Saved entries
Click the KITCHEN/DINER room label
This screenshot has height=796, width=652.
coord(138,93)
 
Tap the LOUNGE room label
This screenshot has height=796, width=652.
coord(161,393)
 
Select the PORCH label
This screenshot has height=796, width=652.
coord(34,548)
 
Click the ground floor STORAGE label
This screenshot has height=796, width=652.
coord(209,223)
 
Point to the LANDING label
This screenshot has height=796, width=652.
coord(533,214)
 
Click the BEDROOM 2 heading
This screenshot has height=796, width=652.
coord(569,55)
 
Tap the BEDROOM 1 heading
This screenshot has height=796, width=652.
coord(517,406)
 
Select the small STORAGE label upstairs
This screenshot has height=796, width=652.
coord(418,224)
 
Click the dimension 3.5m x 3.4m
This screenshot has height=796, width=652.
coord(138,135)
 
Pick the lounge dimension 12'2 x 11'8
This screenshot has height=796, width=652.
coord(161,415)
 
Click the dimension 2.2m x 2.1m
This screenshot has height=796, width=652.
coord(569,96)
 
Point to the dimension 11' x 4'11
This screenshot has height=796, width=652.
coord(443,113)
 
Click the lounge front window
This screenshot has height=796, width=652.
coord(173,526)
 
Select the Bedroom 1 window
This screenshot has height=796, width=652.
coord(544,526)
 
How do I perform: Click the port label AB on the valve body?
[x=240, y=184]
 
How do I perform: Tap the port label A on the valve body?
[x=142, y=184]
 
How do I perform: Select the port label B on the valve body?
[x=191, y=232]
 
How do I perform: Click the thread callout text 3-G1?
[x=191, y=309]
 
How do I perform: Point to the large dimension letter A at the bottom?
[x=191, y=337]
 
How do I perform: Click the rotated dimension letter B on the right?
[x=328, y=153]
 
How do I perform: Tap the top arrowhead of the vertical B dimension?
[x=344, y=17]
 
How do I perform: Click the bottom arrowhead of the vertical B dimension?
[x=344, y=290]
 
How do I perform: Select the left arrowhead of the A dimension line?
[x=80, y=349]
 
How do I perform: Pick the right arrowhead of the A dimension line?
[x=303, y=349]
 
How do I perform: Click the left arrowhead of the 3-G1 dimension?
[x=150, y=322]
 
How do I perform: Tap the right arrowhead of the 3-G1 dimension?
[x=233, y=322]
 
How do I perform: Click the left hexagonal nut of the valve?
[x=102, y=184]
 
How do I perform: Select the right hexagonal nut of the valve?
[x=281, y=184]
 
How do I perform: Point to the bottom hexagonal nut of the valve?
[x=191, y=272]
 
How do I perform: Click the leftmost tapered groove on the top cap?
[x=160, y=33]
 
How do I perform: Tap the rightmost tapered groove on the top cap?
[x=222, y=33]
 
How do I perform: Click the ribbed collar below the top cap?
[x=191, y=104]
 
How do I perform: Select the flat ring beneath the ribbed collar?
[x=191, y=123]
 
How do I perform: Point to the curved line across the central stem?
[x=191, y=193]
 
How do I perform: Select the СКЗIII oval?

What to do -
Output every line of the listing above verbatim, from the first line through the last.

Solution for this task -
Click the KITCHEN/DINER room label
This screenshot has height=796, width=652.
coord(138,93)
 
Tap the LOUNGE room label
This screenshot has height=796, width=652.
coord(161,393)
 
Select the PORCH label
This screenshot has height=796, width=652.
coord(34,548)
 
Click the ground floor STORAGE label
This screenshot has height=796, width=652.
coord(209,223)
 
Point to the LANDING label
This screenshot has height=796, width=652.
coord(533,214)
 
Click the BEDROOM 2 heading
This screenshot has height=796, width=652.
coord(569,55)
 
Tap the BEDROOM 1 heading
This screenshot has height=796, width=652.
coord(517,406)
 
Select the small STORAGE label upstairs
This screenshot has height=796, width=652.
coord(418,224)
 
Click the dimension 3.5m x 3.4m
This screenshot has height=796, width=652.
coord(138,135)
 
Pick the lounge dimension 12'2 x 11'8
This screenshot has height=796, width=652.
coord(161,415)
 
Click the dimension 2.2m x 2.1m
This screenshot has height=796, width=652.
coord(569,96)
 
Point to the dimension 11' x 4'11
This screenshot has height=796, width=652.
coord(443,113)
 
Click the lounge front window
This screenshot has height=796, width=652.
coord(173,526)
 
Select the Bedroom 1 window
This screenshot has height=796, width=652.
coord(544,526)
 
How do I perform: Click the port label AB on the valve body?
[x=240, y=184]
 
How do I perform: Tap the port label A on the valve body?
[x=142, y=184]
 
How do I perform: Select the port label B on the valve body?
[x=191, y=232]
 
How do I perform: Click the thread callout text 3-G1?
[x=191, y=309]
 
How do I perform: Point to the large dimension letter A at the bottom?
[x=191, y=337]
 
How do I perform: Click the rotated dimension letter B on the right?
[x=328, y=153]
 
How do I perform: Tap the top arrowhead of the vertical B dimension?
[x=344, y=17]
 
How do I perform: Click the bottom arrowhead of the vertical B dimension?
[x=344, y=290]
 
How do I perform: Select the left arrowhead of the A dimension line?
[x=80, y=349]
 
How do I perform: Pick the right arrowhead of the A dimension line?
[x=303, y=349]
 
How do I perform: Click the left arrowhead of the 3-G1 dimension?
[x=150, y=322]
 
How do I perform: Tap the right arrowhead of the 3-G1 dimension?
[x=233, y=322]
 
How do I perform: Click the left hexagonal nut of the valve?
[x=102, y=184]
 
How do I perform: Select the right hexagonal nut of the valve?
[x=281, y=184]
 
How do I perform: Point to the bottom hexagonal nut of the valve?
[x=191, y=272]
 
How do I perform: Click the leftmost tapered groove on the top cap?
[x=160, y=33]
 
How do I perform: Tap the rightmost tapered groove on the top cap?
[x=222, y=33]
 
How do I perform: Click the ribbed collar below the top cap?
[x=191, y=104]
 
How do I perform: Select the flat ring beneath the ribbed collar?
[x=191, y=123]
 
How do I perform: Point to the curved line across the central stem?
[x=191, y=193]
 
How do I perform: Select the СКЗIII oval?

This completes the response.